Menu

Do we really want a ‘Right to Mutualise’?

by Craig Dearden-Phillips 01/07/2015

What is to be the story of Public Service Mutuals going forward, particularly with our champion Francis Maude now gone?

His legacy was the ‘Right to Mutualise’ for public sector workers, as set out in the Conservative manifesto. It is likely that his replacement, the Rt Hon Matthew Hancock MP, will be thinking carefully right now about how to craft this into a policy that fits the overall intention of public service reform for the new Government.

Before looking forward, let’s wind back a little. ‘Right to Mutualise’ was inspired, in part, by the 100 or so new mutuals which have stepped out of the public sector since 2010, many from local government. Francis Maude visited a fair number of these. On these trips, he heard, time and again, about difficulties in obtaining parent-body consent, even when the business-case was strong.   Beyond this, he probably heard about countless more worthwhile PSMs that never got out of the starting blocks often due to political factors, small and capital ‘P’.   

It was, maybe, on the long ride back to London that the ‘Right to Mutualise’ idea was conceived. And now, against all electoral expectation, it has to be enacted, without any Coalition push-back.  So what now needs to be considered? The good news is that this question is likely still an open one in Government. 

So here’s the view from me. The first factor to be thought about is that a ‘Right to Mutualise’ may not be the answer to all of our prayers. As anyone advising in this sector knows, it isn’t always helpful to set up a situation where anybody anywhere in the public sector feels it their right to set up a new venture regardless of whether the business itself stacks up or meets a genuine need.   It’s actually better to keep the ‘Right To’ language out of the way until there is a clear case for this kind of action. Perhaps the more useful right to focus on in this context is the right for staff to ask for mutualisation to be compared, on a level field, with all other options when the future of public services are being considered?

The second factor in the ‘right to mutualise’ discussion is one of scale. Today we have just over 100 mutuals but many that are extremely small and whose origination costs are probably, in truth, more than could be afforded in the future. Therefore, again, the right to mutualise may need to be qualified to services operating at a scale that justifies the start-up costs involved. The logic of future government investment in mutuals is probably not in ‘letting a thousand flowers bloom’ but in putting money into very large scale mutualisations that probably already have the backing of their parent public sector body. 

Which leads me to the third relevant factor in this discussion – and this is more delicate – and it is about who is the real target of future policy around mutualisation? To date this policy has been aimed straight at the public entrepreneur, often seemingly over the heads of slow-footed public bodies. This has been very empowering for staff but, unsurprisingly, it hasn’t been a massive hit with the top-end of the public sector. Few have shown enough confidence in the mutuals agenda to choose this as a major strategy for their services.  Instead, rather distressingly, we have seen, since 2010 far more private outsourcing or publicly-owned trading companies than at-scale mutualisation.  

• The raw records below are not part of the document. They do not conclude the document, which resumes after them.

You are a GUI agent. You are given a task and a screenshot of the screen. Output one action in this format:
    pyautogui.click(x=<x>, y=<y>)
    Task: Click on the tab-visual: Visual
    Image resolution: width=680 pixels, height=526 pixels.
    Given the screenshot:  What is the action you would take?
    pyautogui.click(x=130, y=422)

This suggests to me we need to be quite mindful of how any future ‘Right to Mutualise’ message is communicated. If, like before, this is call-to-arms for front and middle line staff, there is every chance it will, like the predecessor policy, not be seen as a very strategic approach to public sector reform. It would be far better, to my mind, to craft a message to the senior tier of public organisations about the benefits of mutualisation and its place in the development sustainable, modern  21st century public services. A shift in emphasis, in other words, from a new form of ownership and control, to a set of benefits that all public bodies are scratching their heads to achieve.

All of this needs an approach to the ‘Right to Mutualise’ which is a bit more nuanced than the headline first appears. It is not an unconditional right and it is, at best, a right for due consideration, not automatic determination. The next phase of policy also has to accommodate what we now know about the need to invest scarce resources in bigger projects and the need to appeal more clearly to the top tier of public sector bodies, not merely those employed to deliver services within them.